Carney complex and McCune Albright syndrome: an overview of clinical manifestations and human molecular genetics

Abstract

Endocrine neoplasia syndromes feature a wide spectrum of benign and malignant tumors of endocrine and non-endocrine organs associated with other clinical manifestations. This study outlines the main clinical features, genetic basis, and molecular mechanisms behind two multiple endocrine neoplasia syndromes that share quite a bit of similarities, but one can be inherited whereas the other is always sporadic, Carney complex (CNC) and McCune-Albright (MAS), respectively. Spotty skin pigmentation, cardiac and other myxomas, and different types of endocrine tumors and other characterize Carney complex, which is caused largely by inactivating Protein kinase A, regulatory subunit, type I, Alpha (PRKAR1A) gene mutations. The main features of McCune-Albright are fibrous dysplasia of bone (FD), café-au-lait macules and precocious puberty; the disease is caused by activating mutations in the Guanine Nucleotide-binding protein, Alpha-stimulating activity polypeptide (GNAS) gene which are always somatic. We review the clinical manifestations of the two syndromes and provide an update on their molecular genetics.

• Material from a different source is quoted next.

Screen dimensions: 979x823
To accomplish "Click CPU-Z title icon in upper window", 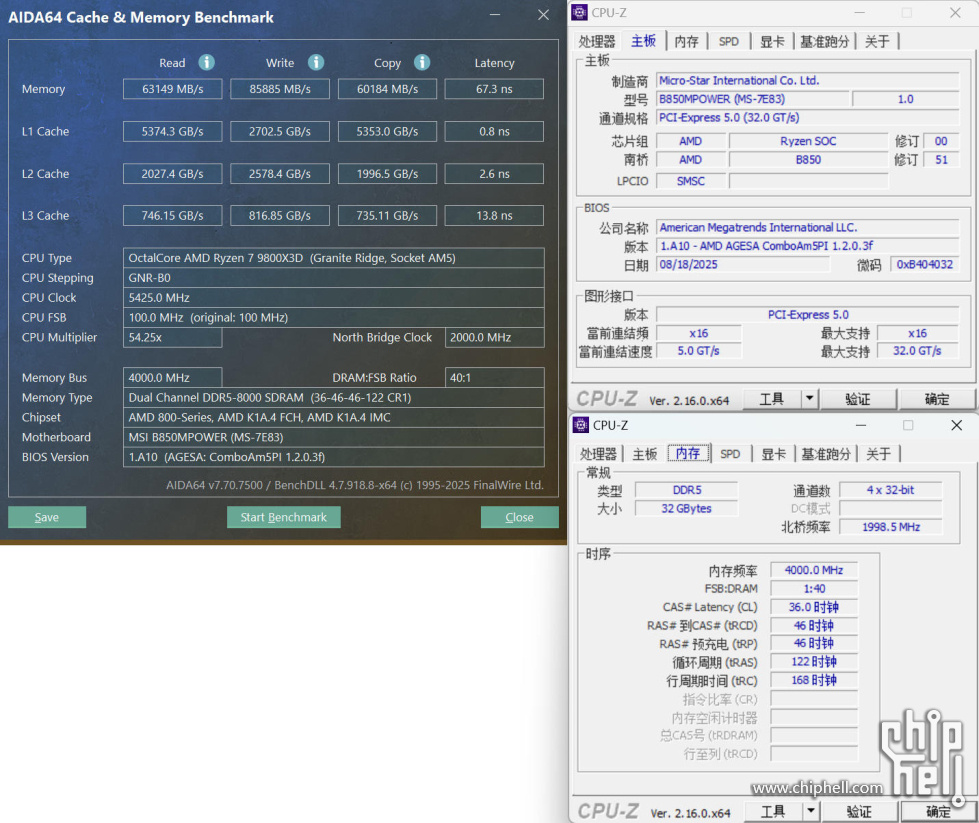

Keywords: Carney complex; Endocrine neoplasia; GNAS; McCune–Albright; PRKAR1A.

Figure 1

Molecular mechanisms in Carney complex (CNC) and McCune-Albright syndrome (MAS): Receptor activation (ligand binding) makes Gsα to exchange GDP to GTP, Gsα is then freed from the β-γ dimer and activates adenyl cyclase (AC). Under normal conditions intrinsic turn off takes place through GTP-to-GDP exchange and Gsα gets inactivated. In McCune-Albright syndrome patients, GNAS mutations inhibit Gsa intrinsic turn off and leads to constant Gsa and AC activation. Activated AC produces cAMP, cAMP causes dissociation of the inactive protein kinase A (PKA) tetramer and then the catalytic subunits are freed to mediate serine-threonine phosphorylation of target molecules, including CREB. Phosphorylated CREB and other downstream targets will activate the interacting pathways that control metabolism, growth or proliferation. PRKAR1A inactivating mutations in Carney complex patients will result in less binding of the catalytic to the regulatory subunits and excessive cAMP signaling. PDE8B and PDE11A mutations in patients with adrenal hyperplasias lead to less cAMP degradation and to excess cAMP signaling. Downstream effects of the excessive cAMP/PKA signaling in Carney complex patients include higher CREB phosphorylation, possible MAPK and Rb/E2F pathway activation among others, SMAD3 inactivation, and increased β-catenin nuclear localization (activation of the Wnt pathway) at least in adrenal lesions of patients with Carney complex.